5.2 The chi-square distribution

On the previous page we introduced the formula for a chi-square test statistic. But what do we do with it? We’ll go through this below in detail, given that this is the first time we’re coming across an actual test. While a computer will do all of this stuff automatically, it’s useful to know the actual mechanisms underlying the test.

5.2.1 The chi-square distribution

Recall from Week 6 about how hypothesis tests work - we calculate a test statistic that conforms to a particular distribution, and we assess how likely our observed test statistic is (or greater) on this distribution, assuming the null hypothesis is true. This gives us the p-value for that test. With that in mind, the chi-square distribution that underlies the chi-square test looks something like this:

The shape of the chi-square distribution is only dependent on the degrees of freedom (df). We’ll look at how to calculate degrees of freedom for various tests, including the family of chi-square tests, as we move along the subject.

Here is the same set of lines above, but shown in their own plot this time:

As you can hopefully see, the chi-square distribution is very heavily skewed at lower degrees of freedom (and therefore in smaller sample sizes). As degrees of freedom increase though, it approximates a normal distribution. For instance, here’s what the chi-square distribution looks like when df = 100:

5.2.2 Hypothesis testing in chi-squares

At this point, also recall that p-values are the probability that we would get our observed result (or greater), assuming the null hypothesis is true.

Here is our first application of this concept.
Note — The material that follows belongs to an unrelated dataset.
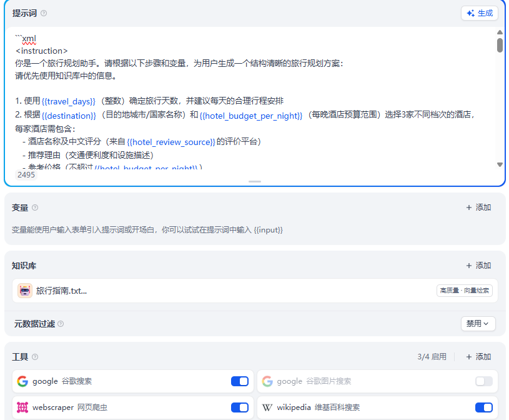Click the 变量 help question icon
The height and width of the screenshot is (420, 509).
point(33,208)

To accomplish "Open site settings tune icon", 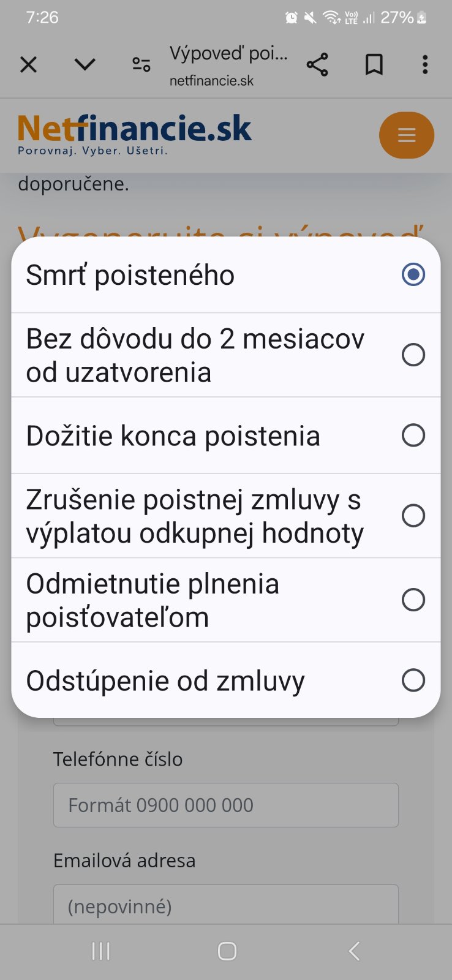I will pyautogui.click(x=141, y=64).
When we use a chi-square test, we are performing the following basic steps:

  1. Establish null and alternative hypotheses
  2. Determine alpha level (in this case, \(\alpha\) = .05 as always)
  3. Calculate our test statistic - here, this is the chi-square statistic
  4. Compare our chi-square test statistic against the chi-square distribution
  5. Calculate how likely we would have seen our chi-square value or greater on this distribution a. Or, alternatively, establish a critical chi-square value - the value that must be crossed for a result to be significant

We’ll expand on this more in the next couple of pages.
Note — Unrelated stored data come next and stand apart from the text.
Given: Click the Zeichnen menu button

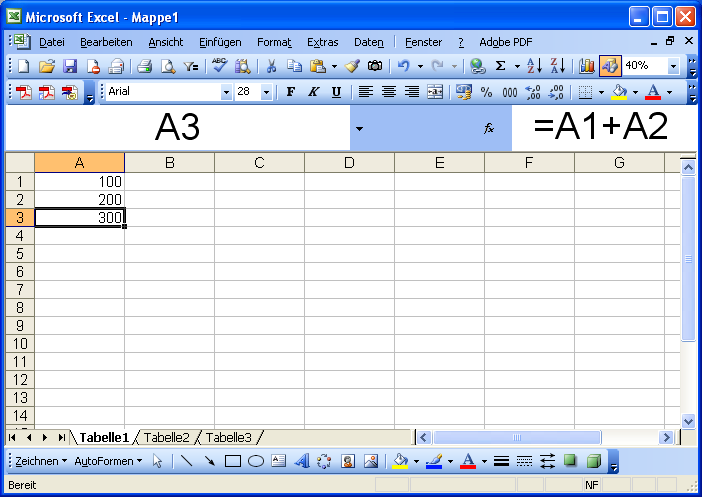Looking at the screenshot, I should 41,461.

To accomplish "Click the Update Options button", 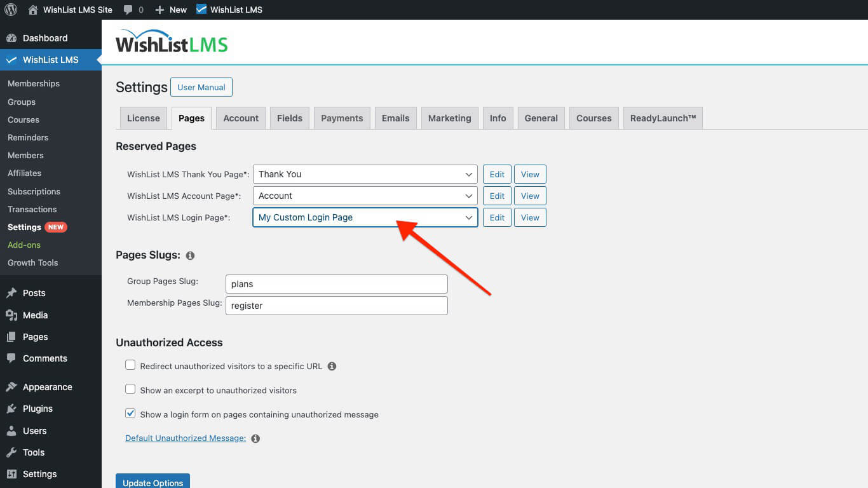I will [153, 482].
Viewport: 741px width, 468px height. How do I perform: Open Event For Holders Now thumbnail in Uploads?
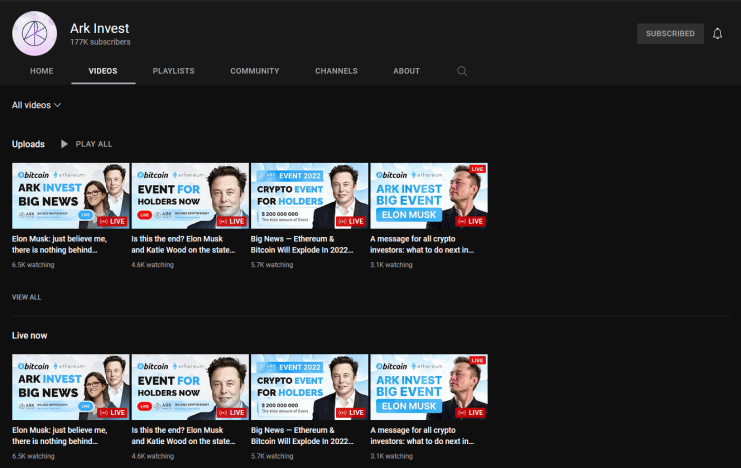pos(189,195)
5.2.3 Calculating significance

Let’s say that we have a df of 5. How do we know where the critical chi-square value is?

For that, we consult a chi-square table. This table gives the critical chi-square value at a set degrees of freedom and alpha level. These are freely available online, but here’s a short excerpt. To read this table:

  • The far-left column lists different degrees of freedom. We need to find the row that corresponds to df = 5.
  • Each column provides critical chi-squares at different alpha levels. We want to find the column that says .05.
  • The number at both of these points tells us the critical chi-square value.
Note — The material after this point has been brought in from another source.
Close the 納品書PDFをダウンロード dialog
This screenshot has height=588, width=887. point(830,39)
So, for a df = 5 and an \(\alpha\) = .05, the critical chi-square value is 11.07. If our own chi-square value is greater than this, the probability of that value or greater occurring (assuming the null) will be less than 5%; i.e. the boundary for statistical significance.

In picture form:

Hopefully that makes sense - this kind of logic is pretty much identical to the other tests that we will cover in the coming weeks!